Broadly speaking, latent class analysis (LCA) is a type of finite mixture model (FMM) that derives clusters using probability models, whereas cluster analysis (CA) derives clusters using some sort of distance measure$^1$. LCA is a type of FMM that uses probability models for categorical data (e.g., dichotomous and ordinal data). If your data is categorical, I would lean more towards LCA as CA methods, such as K-means, treat the data as continuous.
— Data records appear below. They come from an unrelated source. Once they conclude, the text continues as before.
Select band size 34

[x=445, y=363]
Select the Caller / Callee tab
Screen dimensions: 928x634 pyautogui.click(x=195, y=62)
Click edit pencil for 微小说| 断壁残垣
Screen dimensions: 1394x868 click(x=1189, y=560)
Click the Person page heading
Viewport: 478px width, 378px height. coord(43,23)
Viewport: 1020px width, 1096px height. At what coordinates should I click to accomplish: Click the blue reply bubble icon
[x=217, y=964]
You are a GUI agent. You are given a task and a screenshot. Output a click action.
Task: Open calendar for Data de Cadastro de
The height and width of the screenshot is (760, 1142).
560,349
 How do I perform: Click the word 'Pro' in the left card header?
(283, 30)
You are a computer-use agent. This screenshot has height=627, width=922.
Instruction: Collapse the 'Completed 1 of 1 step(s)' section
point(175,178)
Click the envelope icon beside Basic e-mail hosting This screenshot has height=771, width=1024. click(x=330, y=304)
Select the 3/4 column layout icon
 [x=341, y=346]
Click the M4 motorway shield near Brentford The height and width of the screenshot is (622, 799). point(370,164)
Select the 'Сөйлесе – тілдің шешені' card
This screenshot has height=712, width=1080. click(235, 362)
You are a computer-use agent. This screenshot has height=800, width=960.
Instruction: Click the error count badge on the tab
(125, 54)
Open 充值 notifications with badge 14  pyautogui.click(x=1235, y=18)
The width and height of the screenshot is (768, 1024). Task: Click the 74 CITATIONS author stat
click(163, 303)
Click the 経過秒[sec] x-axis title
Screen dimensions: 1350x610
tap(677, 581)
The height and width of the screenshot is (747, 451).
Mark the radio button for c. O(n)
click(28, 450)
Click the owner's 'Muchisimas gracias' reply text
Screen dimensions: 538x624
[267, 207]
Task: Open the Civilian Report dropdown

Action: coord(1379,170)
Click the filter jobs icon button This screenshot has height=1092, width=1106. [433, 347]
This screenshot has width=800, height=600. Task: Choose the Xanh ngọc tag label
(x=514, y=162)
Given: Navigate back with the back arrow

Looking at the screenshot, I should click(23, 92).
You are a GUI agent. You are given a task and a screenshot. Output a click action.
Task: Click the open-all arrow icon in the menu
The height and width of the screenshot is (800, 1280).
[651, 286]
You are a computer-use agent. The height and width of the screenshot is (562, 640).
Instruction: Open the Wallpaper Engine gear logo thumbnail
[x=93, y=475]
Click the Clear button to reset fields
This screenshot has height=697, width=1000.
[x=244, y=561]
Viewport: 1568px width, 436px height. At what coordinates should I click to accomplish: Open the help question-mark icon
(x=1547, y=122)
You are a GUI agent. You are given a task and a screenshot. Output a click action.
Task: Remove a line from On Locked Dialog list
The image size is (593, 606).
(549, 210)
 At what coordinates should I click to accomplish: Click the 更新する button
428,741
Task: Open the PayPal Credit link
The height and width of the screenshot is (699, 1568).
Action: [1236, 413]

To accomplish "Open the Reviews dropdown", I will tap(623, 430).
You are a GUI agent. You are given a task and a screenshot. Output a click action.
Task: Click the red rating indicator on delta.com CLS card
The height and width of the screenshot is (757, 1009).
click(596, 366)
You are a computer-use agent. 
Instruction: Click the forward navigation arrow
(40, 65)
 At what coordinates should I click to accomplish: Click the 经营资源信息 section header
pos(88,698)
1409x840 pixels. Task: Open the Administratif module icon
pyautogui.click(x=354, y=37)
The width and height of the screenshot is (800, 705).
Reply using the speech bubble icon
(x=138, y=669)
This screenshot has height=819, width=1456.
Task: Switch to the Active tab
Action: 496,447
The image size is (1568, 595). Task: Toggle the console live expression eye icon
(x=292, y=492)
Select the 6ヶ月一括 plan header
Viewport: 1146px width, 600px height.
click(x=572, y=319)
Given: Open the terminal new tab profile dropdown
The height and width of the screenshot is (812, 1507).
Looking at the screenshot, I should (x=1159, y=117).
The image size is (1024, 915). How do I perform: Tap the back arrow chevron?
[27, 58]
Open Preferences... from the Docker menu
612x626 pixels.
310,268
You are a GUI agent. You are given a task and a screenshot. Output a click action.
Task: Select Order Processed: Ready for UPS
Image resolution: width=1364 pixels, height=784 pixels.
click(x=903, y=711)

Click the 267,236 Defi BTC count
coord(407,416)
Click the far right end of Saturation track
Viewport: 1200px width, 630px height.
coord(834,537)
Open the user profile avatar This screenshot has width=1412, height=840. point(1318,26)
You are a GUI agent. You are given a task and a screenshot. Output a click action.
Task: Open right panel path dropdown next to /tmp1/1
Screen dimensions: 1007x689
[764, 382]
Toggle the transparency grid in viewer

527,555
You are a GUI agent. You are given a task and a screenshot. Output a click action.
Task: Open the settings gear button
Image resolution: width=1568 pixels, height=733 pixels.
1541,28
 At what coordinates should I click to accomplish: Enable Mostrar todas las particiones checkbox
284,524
That being said, depending on the purpose of your analysis, K-means may also be an acceptable choice, as recent research (e.g., Brusco, Shireman, & Steinley, 2017) has shown that K-means clustering can produce acceptable results even when the data is dichotomous.
Finally, see this post for more info. They go into further details regarding the pros and cons of FMM vs. CA. One thing mentioned there of particular note is that FMMs are much more flexible than CA, as they allow for many extensions, such as the inclusion of covariates and hierarchical/nested data structures.
$^1$ For more information on CA distance measures and their differences see Steinley & Brusco (2008).
References
Brusco, M. J., Shireman, E., & Steinley, D. (2017). A comparison of latent class, K-means, and K-median methods for clustering dichotomous data. Psychological methods, 22(3), 563.
Steinley, D., & Brusco, M. J. (2008). Selection of variables in cluster analysis: An empirical comparison of eight procedures. Psychometrika, 73, 125-144.